Our customers love Kibana. It's an excellent data visualization tool, no doubt, and a must-have tool for any Elasticsearch user. But it can also be very limiting if you are an advanced BI and dashboards user. We are often approached by customers who want to push the boundaries of Kibana and get some not trivial visualizations and dashboards made. One popular ask is creating visualizations that do not currently exist as part of the Kibana Dashboards app. 

Although most of the visualization requirements are simple and can be met by the standard visualizations available in Kibana, a few aren't. A good example in this context is the inability of the standard visualizations to support Nested Aggregations. Another example is the lack of a Bubble Chart, which is a very common visualization in the BI world. (Canvas - another Kibana app - actually does offer a bubble chart, but has other limitations we'll get to in a future post.)

Vega in Kibana

Luckily for us, Kibana has built-in, first class support for Vega - a declarative format for creating, saving, and sharing visualization designs. With Vega, visualizations are described in JSON, and generate interactive views using either HTML5 Canvas or SVG.

Vega (or rather its variant used in Kibana, Vega-Lite) is a language for creating visualizations that is available for use within Kibana as a visualization type, and can be integrated into Kibana Dashboards. Since when using Vega you are given the opportunity of specifying the Elasticsearch query yourself, this solves the Nested Aggregation issue by allowing the user to define the base aggregation for the data. Vega's rich syntax allows creating many types of charts, including a Bubble Chart and of course pretty much anything else.

As Vega visualizations are not always simple to understand and define, we'll guide you in the process of building one, by first looking at the built-in Vega example in Kibana and modifying it to create a bubble chart. We won't be using a Nested Aggregation, but we'll briefly discuss the solution for that requirement as well. What you'll need in order to read on is to have some basic familiarity with Elasticsearch and Kibana.

Understanding the built-in Vega example

We'll start with a short overview of how the built-in example works, and modify it in the next section.

The Vega screen: On the left side of the screen we can see the visualization, while the right side shows the Vega syntax that created it. Above, we can see the time filter and the search bar, both of which can be used to filter the visualization whether we're viewing it directly or when it's part of a dashboard. We can see how this is done in the first part of the Vega syntax:

// Apply dashboard context filters when set
%context%: true
// Filter the time picker (upper right corner) with this field
%timefield%: @timestamp

The Elasticsearch Query: Within the second part of the Vega syntax, we can see the query that is used to get the data. That's a simple Elasticsearch syntax which you should already be familiar with, except of course for the placeholders used by Vega. This is a Date Histogram that uses our time filter.
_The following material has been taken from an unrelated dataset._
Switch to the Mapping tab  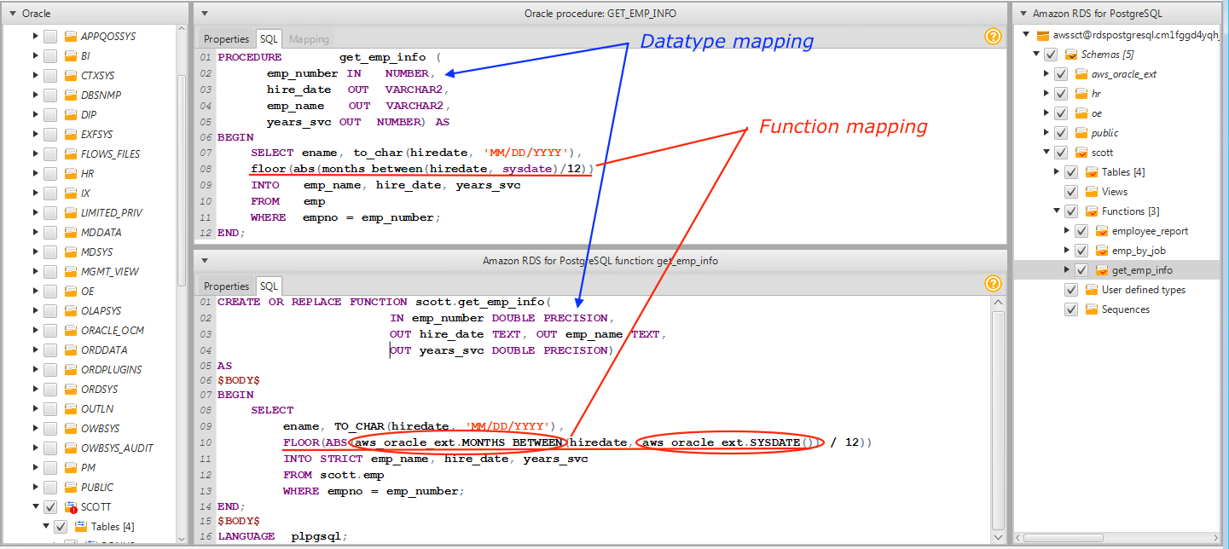click(x=309, y=39)
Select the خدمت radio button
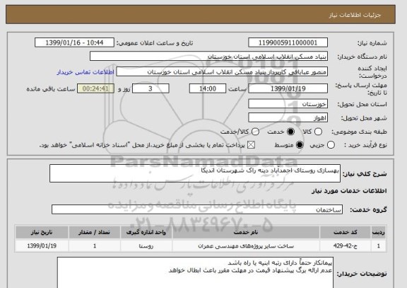The image size is (407, 288). [x=290, y=132]
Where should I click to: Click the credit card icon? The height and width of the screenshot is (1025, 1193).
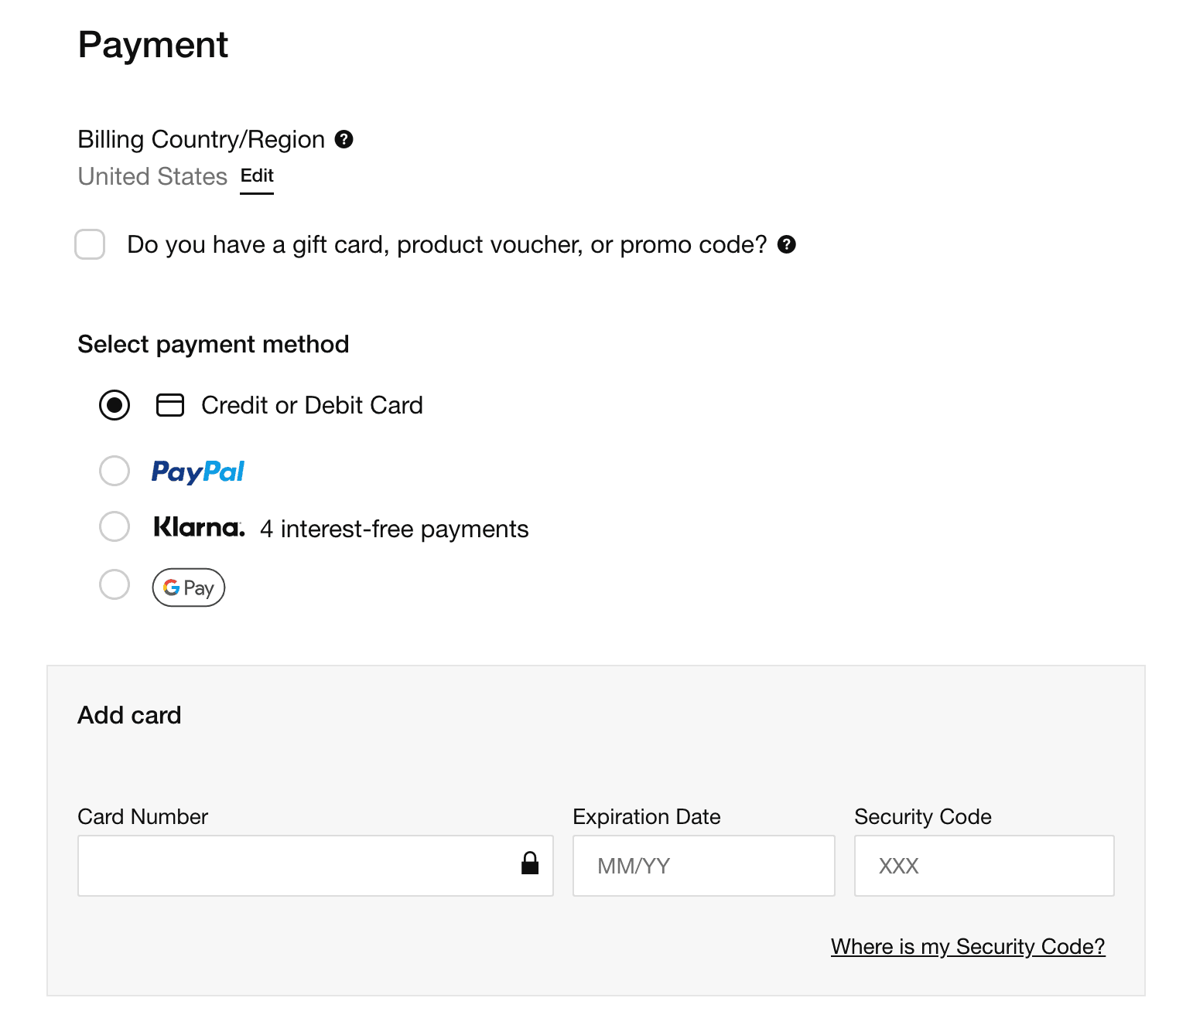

Since no metric is mentioned, the default document count metric is used.

// Which index to search
index: _all
// Aggregate data by the time field into time buckets, counting the number of documents in each bucket.
body: {
  aggs: {
    time_buckets: {
      date_histogram: {
        // Use date histogram aggregation on @timestamp field
        field: @timestamp
        // The interval value will depend on the daterange picker (true), or use an integer to set an approximate bucket count
        interval: {%autointerval%: true}
        // Make sure we get an entire range, even if it has no data
        extended_bounds: {
          // Use the current time range's start and end
          min: {%timefilter%: "min"}
          max: {%timefilter%: "max"}
        }
        // Use this for linear (e.g. line, area) graphs.  Without it, empty buckets will not show up
        min_doc_count: 0
      }
    }
  }
  // Speed up the response by only including aggregation results
  size: 0
}

The path within the output: Note the "format" property which is Vega's way to filter the path in the result and feed a specific subsection of the output into the visualization logic. This part of the example tells Vega to take its data out of "aggregations.time_buckets.buckets" part of the aggregation output.

format: {property: "aggregations.time_buckets.buckets"}

The visualization details: Finally, we come to the syntax for the visual representation of the data, which tells Kibana to plot the data as a Line Chart of the count over the time period. While not hard to comprehend, expect to have to dig through documentation plus some trial and error to be able to bend this to your needs.

encoding: {
   x: {
     // The "key" value is the timestamp in milliseconds.  Use it for X axis.
     field: key
     type: temporal
     axis: {title: false} // Customize X axis format
   }
   y: {
     // The "doc_count" is the count per bucket.  Use it for Y axis.
     field: doc_count
     type: quantitative
     axis: {title: "Document count"}
   }
 }

Creating the Bubble Chart

We'll now replace this syntax, part by part, with a syntax required to create the Bubble Chart. We'll use the Coronavirus data set created in the previous blog series, but the example should be clear enough so you could modify it to your use case.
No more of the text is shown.